Security advisories for Wednesday

Post Syndicated from ris original http://lwn.net/Articles/702117/rss

Arch Linux has updated bind (denial of service), lib32-openssl (denial of service), and openssl (denial of service).

Debian has updated bind9 (two
denial of service flaws).

Fedora has updated jansson (F24; F23:
denial of service) and openssl (F24: multiple vulnerabilities).

Mageia has updated autotrace
(code execution), firefox/rootcerts/nss
(multiple vulnerabilities), gnutls
(certificate verification bypass), graphicsmagick (multiple vulnerabilities), pdns (three denial of service flaws), thunderbird (multiple vulnerabilities), wget (two vulnerabilities), and zookeeper (buffer overflow).

openSUSE has updated bind
(Leap42.1, 13.2: denial of service), freerdp (Leap42.1; 13.2: two vulnerabilities), and openssl (Leap42.1: multiple vulnerabilities).

Oracle has updated kvm (OL5: two vulnerabilities) and openssl (OL7; OL6: multiple vulnerabilities).

Red Hat has updated bind
(RHEL5,6,7: denial of service), bind97
(RHEL5: denial of service), kernel
(RHEL6.6: information leak), and kvm
(RHEL5: two vulnerabilities).

Slackware has updated bind (denial of service).

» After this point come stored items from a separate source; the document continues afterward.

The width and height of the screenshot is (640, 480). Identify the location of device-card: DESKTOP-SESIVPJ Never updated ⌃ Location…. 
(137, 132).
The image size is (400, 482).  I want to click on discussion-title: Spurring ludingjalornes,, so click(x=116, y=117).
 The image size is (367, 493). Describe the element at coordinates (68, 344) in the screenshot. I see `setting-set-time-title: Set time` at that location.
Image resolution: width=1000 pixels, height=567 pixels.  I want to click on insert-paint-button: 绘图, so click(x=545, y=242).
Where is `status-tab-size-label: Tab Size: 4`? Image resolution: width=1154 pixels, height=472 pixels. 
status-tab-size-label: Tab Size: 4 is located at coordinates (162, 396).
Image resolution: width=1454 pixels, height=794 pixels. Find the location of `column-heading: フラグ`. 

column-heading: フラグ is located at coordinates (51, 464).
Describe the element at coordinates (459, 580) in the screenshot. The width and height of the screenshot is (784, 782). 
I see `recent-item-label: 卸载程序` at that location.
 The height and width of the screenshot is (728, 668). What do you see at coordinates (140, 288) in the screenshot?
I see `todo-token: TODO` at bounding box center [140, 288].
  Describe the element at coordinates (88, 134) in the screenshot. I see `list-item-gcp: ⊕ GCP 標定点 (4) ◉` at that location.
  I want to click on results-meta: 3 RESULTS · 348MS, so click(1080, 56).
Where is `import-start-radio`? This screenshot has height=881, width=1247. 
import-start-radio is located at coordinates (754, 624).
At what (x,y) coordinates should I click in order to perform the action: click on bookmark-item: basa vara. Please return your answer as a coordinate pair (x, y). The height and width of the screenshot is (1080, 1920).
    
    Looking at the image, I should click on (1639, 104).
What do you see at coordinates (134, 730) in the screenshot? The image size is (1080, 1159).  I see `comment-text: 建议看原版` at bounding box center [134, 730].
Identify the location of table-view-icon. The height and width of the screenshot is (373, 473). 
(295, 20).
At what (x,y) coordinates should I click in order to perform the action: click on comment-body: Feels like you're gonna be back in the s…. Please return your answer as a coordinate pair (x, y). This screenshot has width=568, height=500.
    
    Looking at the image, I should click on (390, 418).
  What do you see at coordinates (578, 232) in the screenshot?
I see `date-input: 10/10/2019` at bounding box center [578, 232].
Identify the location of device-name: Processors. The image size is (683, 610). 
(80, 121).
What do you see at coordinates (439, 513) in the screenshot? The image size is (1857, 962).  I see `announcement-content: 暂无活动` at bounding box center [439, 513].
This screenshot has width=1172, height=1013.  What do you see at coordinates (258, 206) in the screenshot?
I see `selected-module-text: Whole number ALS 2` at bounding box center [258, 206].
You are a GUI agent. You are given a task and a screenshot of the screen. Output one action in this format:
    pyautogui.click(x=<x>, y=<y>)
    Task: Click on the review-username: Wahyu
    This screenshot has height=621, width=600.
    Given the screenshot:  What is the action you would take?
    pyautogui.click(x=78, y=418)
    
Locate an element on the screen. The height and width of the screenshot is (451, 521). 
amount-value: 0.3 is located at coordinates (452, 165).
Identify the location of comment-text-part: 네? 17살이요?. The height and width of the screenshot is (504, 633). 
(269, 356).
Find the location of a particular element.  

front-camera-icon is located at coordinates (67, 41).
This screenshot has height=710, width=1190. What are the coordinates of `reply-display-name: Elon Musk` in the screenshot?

SUSE has updated bind (SLE12-SP1; SLES12; SOSC5,
SMP2.1, SM2.1, SLE11-SP4
: denial of service), mariadb (SLE12-SP1; SLES12: SQL injection/privilege escalation),
openssl (SLE12-SP1: multiple
vulnerabilities), and php5 (SLESDK12-SP1,
SLEM12: multiple vulnerabilities).

Ubuntu has updated bind9 (denial
of service) and Pillow (14.04: multiple vulnerabilities).